Quando a tarde veio, dormi um pouco. Ao levantar-me, imersa em reflexões, telefonei à minha irmã, comentei com ela, acerca de aspectos de estudos e interesse nas histórias sagradas e suas entrelinhas, leituras de publicações contemporâneas que abordam histórias de Jesus, Maria, Maria Madalena. Mencionei roteiros sacros interessantes, muito buscados atualmente. E, alguns que têm à frente pessoas comprometidas com a reverência a estes nossos antecedentes que guardaram sabedorias que um dia seriam consideradas milenares, ou que se perderiam no tempo, nas inquisições, nas proibições dos homens e suas interpretações diversas da história crística. Falei de roteiros que contemplam visitas a caminhos, templos, cavernas, capelas, monumentos, lápides, recantos e espaços plenos em significado, força, bênçãos, guardadores de revelações aos porta-vozes irmãos no tempo, para trazer à tona ou inspirar reverência e respeito, como por exemplo, um dos que muito espero conhecer, o Labirinto de Chartres, na França, cujas pétalas e significado têm mudado e fortalecido minha maneira de rezar o Pai Nosso.
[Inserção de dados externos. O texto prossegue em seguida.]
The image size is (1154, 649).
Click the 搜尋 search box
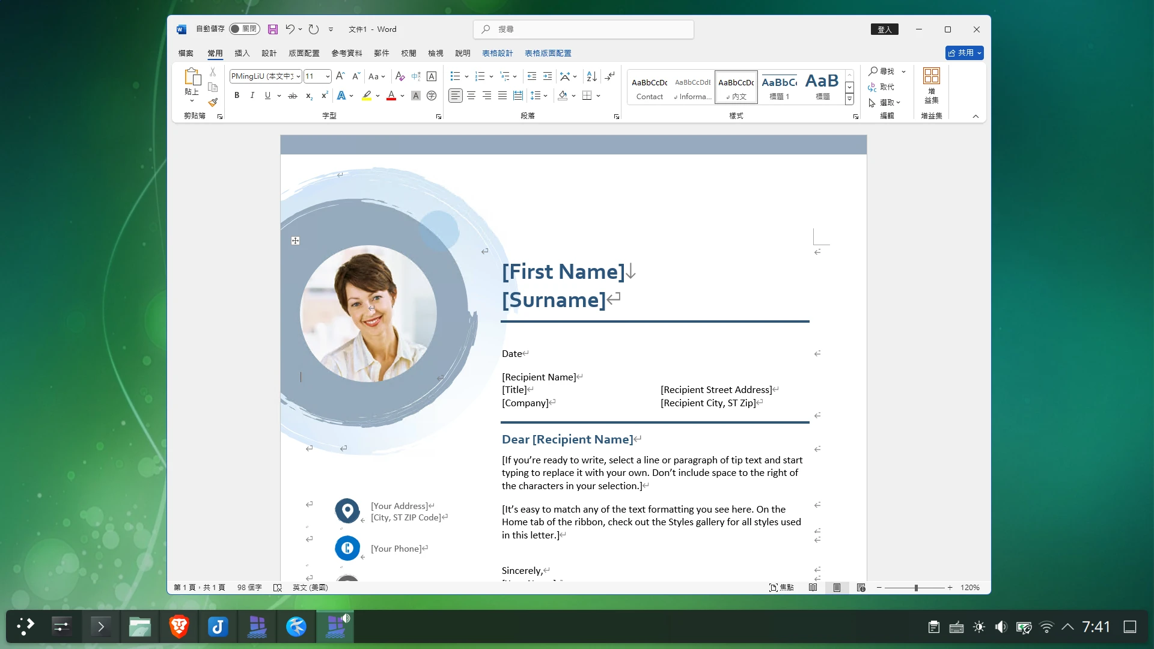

Labirinto que tatuei no peito, com freqüência mencionado por mim, desde que dele tomei conhecimento, através dos livros da estudiosa Kathleen McGowan (a quem muito admiro), a mim tão bem recomendados, há algum tempo, por outra buscadora, a amiga Heloísa Monteiro.
Diante das inúmeras especulações em torno de muitos destes lugares, histórias que se prendem a detalhes sem importância sagrada, que muitas vezes são as que tomam lugar à mídia com sensacionalismo e espetáculo, sendo em seguida, deixadas de lado e esquecidos pela maioria, continuei minha conversa fraterna, tratando um pouco da riqueza que envolve as mulheres bíblicas que amaram a Deus, assim diria, quase parafraseando o título do livro de Elizabeth George, para designar mulheres de fé e verdades espirituais próprias, que nos denotam emoção e inspiração através de lições práticas de suas vidas, em que, enfrentando desafios de vida, foram levadas às escolhas próprias e talvez, pela fé e intuição que as cercaram, as escolhas certas. Ao lado destas, os discípulos de Jesus - o que para mim, vale lembrar, indubitavelmente inclui Maria Madalena – companheiros, seguidores, respeitáveis, respeitados, responsáveis seres em comunhão com idéias, ideais e conhecimentos do Cristo, num patamar trino, com estas duas vertentes outra mulher sábia se destaca, inigualável, pela característica adicional - mãe, tão incondicionalmente exercida, em caráter eterno de invocações em torno do mundo, muito além do seu tempo, Maria.
No decorrer da conversa, nas múltiplas e quase sempre prolixas (como de costume!), falas com minha interlocutora, ouvi a indagação: “mas você está indo contra o Evangelho?” No silêncio interno que me tomou nos últimos dois dias, quase um retiro (in)voluntário (“in” de propriamente interno mesmo), para que eu pudesse contatar em mim, algo (pretensamente ou não) mais genuíno que o automático e frenético expressar dos dias corridos, com suas manifestações do ego, vaidosas, insensatas, pouco delicadas ou insensíveis, por vezes, fiz um momentâneo silêncio e respondi: “Não. Trata-se exatamente do contrário”. Pouco, depois ao desligar, fortaleci, interiormente a continuação da resposta: compreender o valioso conteúdo deste texto (também), sem no entanto, me furtar a crer no sem número de informações complementares que se perderam através dos tempos, documentos tais, ou sabedorias igualmente milenares passíveis de respeito, consciência e reverência, na intenção reta de nos ajudar no aperfeiçoamento do ser, na compreensão e no resgate do sagrado feminino, tolhido ou mutilado, esquecido ou trancafiado atrás de seculares muralhas reais ou não, em santuários de conhecimento e poder ou nos mais simples casebres e cabanas, do mundo inteiro, na espera da ressurreição em benefício da vida integral.
Neste breve relato ou manifesto, expresso minha gratidão aos incansáveis buscadores de consciência, em sonho ou verdade, antropólogos de alma, homens e mulheres, estudiosos à sós ou em grupo, que doam suas vidas à compreensão e ao contato com a sabedoria divina. Sabedoria que, unindo, alma e coração, ultrapassa limites da fragilidade do corpo e da humana designação de fronteiras entre os povos para quem sabe, imprimir na própria história e na do universo, um contato de refinada grandeza, que alcança o espírito. Santo em profundidade. Além de todos nós. Que assim seja. Pois, no humano, ninguém possui o conhecimento em totalidade.